Rat hippocampal glutamate and GABA release exhibit biphasic effects as a function of chronic lead exposure level.

Abstract

Previous work has suggested that the lead (Pb) exposure-induced decrease in K(+)-evoked hippocampal glutamate (GLU) release is an important factor in the elevated threshold and diminished magnitude reported for hippocampal long-term potentiation (LTP) in exposed animals. In addition, complex dose-effect relationships between Pb exposure level and LTP have been reported. This investigation was conducted to determine the effects of Pb on hippocampal GLU and GABA release as a function of exposure level.
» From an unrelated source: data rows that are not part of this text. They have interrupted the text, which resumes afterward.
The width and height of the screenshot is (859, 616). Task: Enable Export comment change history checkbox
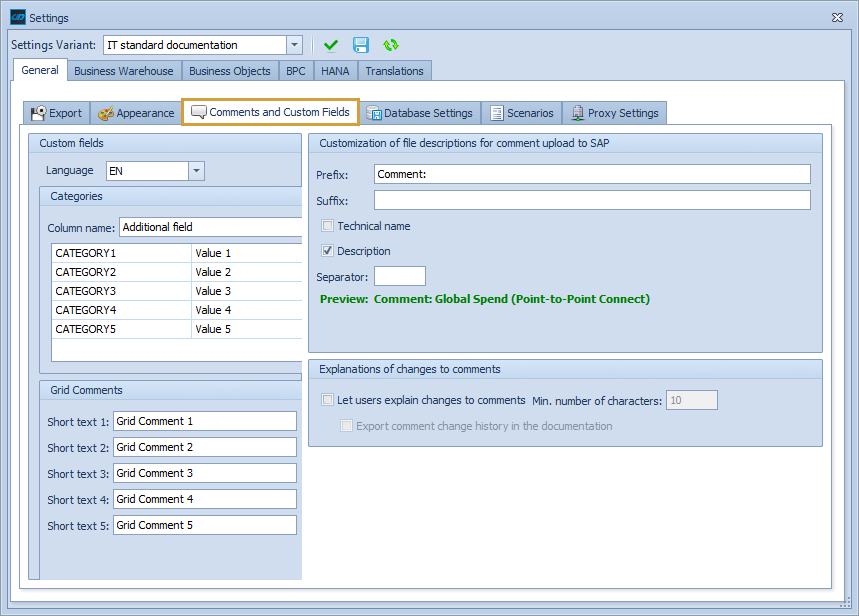point(345,425)

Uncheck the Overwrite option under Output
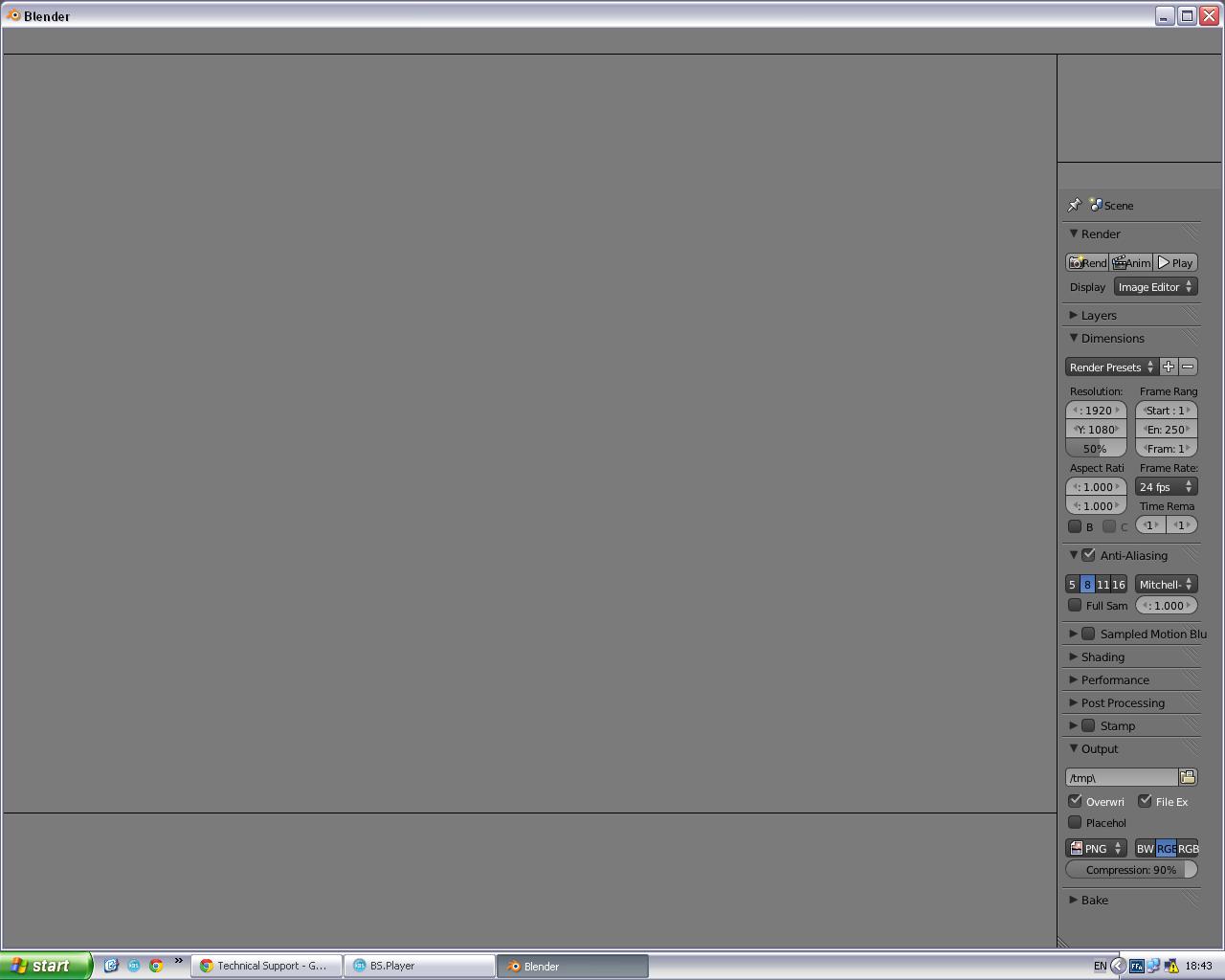[1075, 801]
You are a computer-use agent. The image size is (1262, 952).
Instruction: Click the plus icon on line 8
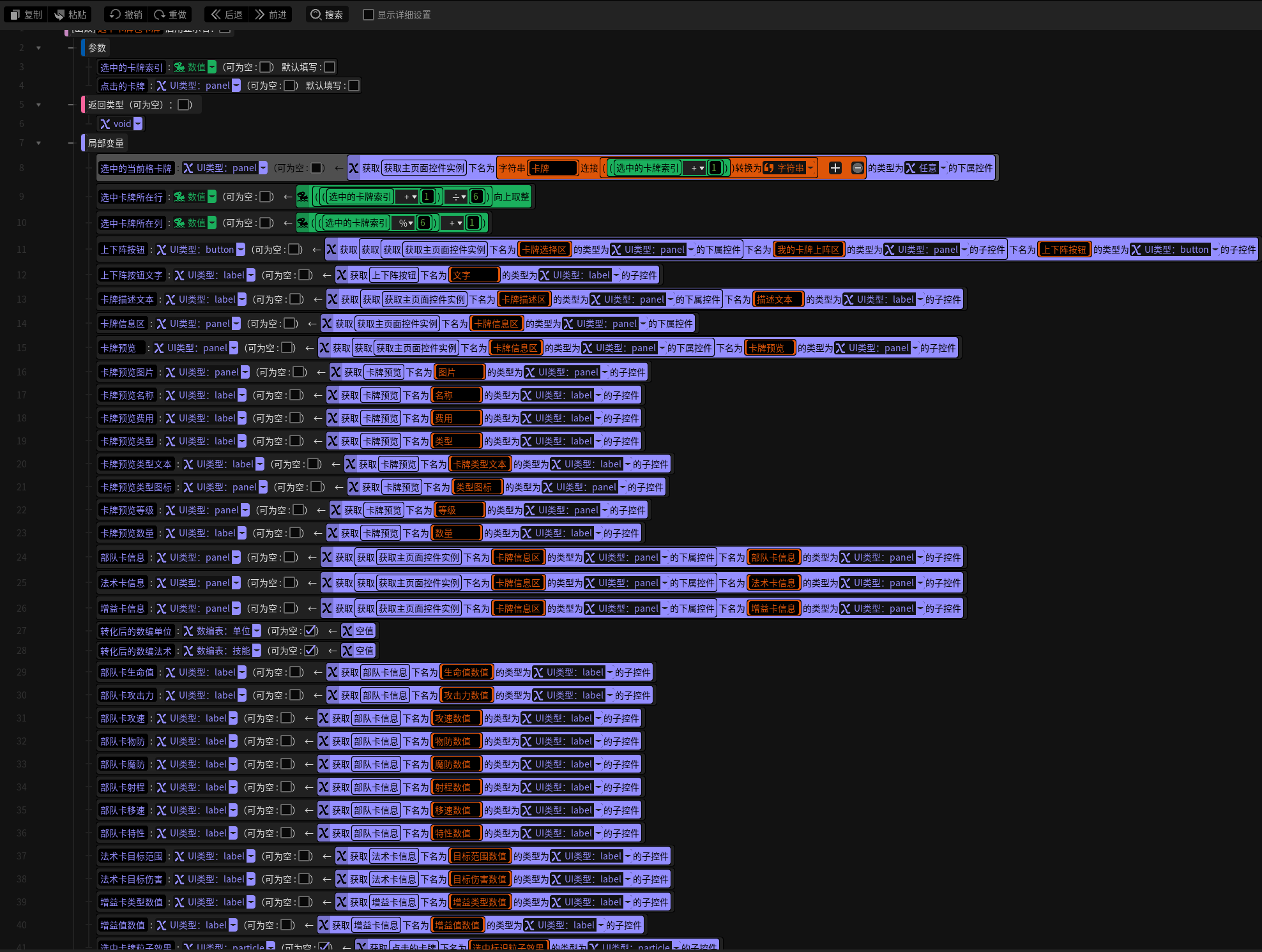pyautogui.click(x=835, y=168)
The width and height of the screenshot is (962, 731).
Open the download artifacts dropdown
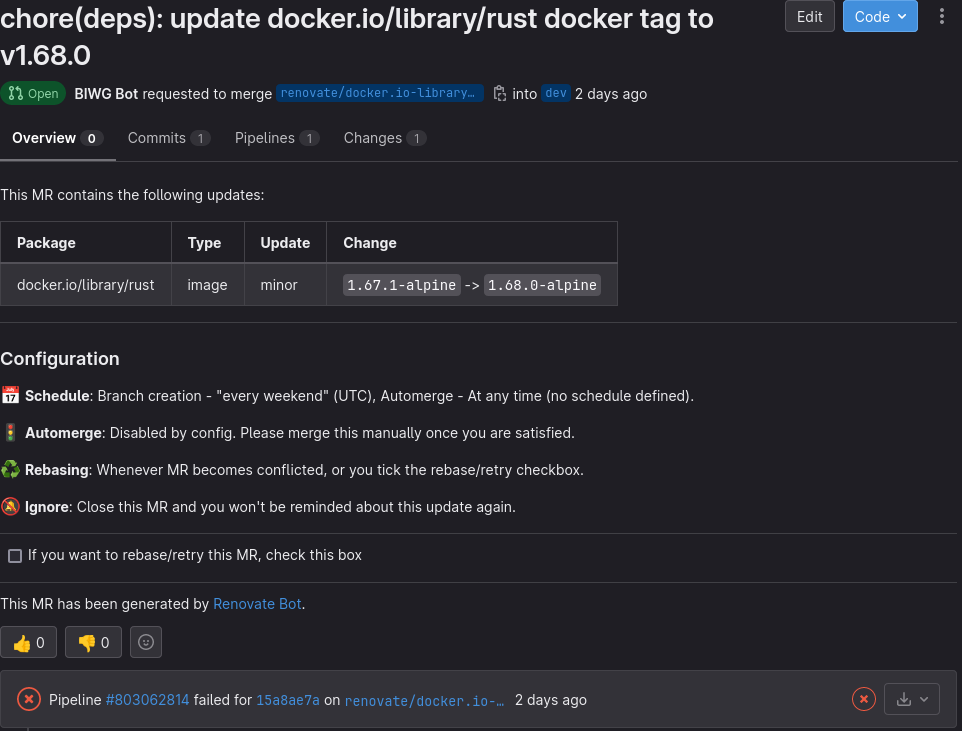(912, 699)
Rats were continuously exposed to 0.1, 0.2, 0.5, or 1.0% Pb in the drinking water beginning at gestational day 15-16. Hippocampal transmitter release was induced in adult males by perfusion of 150 mM K(+) in the presence of Ca(+2) (total release) through a microdialysis probe in one test session, followed by perfusion through a contralateral probe in the absence of Ca(+2) (Ca(+2)-independent release) in the second session. Chronic exposure produced decreases in total K(+)-stimulated hippocampal GLU and GABA release at exposure levels of 0.1-0.5% Pb. Maximal effects were seen in the 0.2% group (blood Pb = 40 microg/100 ml), and changes in total release could be directly traced to alterations in the Ca(+2)-dependent component. However, these effects were less evident in the 0.5% group and were no longer present in the 1.0% Pb group, thus defining U-shaped dose-effect relationships. Moreover, in the absence of Ca(+2) in the dialysis perfusate, K(+)-induced release was elevated in the 2 highest exposure groups, suggesting a Pb(+2)-induced enhancement in evoked release. This pattern of results indicates the presence of 2 actions of Pb on in vivo transmitter release: a more potent suppression of stimulated release seen at lower exposure levels (27-62 microg/100 ml) combined with Ca+2-mimetic actions to independently induce exocytosis that is exhibited at higher exposure levels (> or =62 microg/100 ml). Furthermore, significant similarities in the dose-effect relationships uncovered in measures of evoked GLU release and hippocampal LTP (M. E. Gilbert et al., 1999b, Neurotoxicology 20, 71-82) reinforce the conclusion that exposure-related changes in GLU release play a significant role in the Pb-induced effects seen in this model of synaptic plasticity.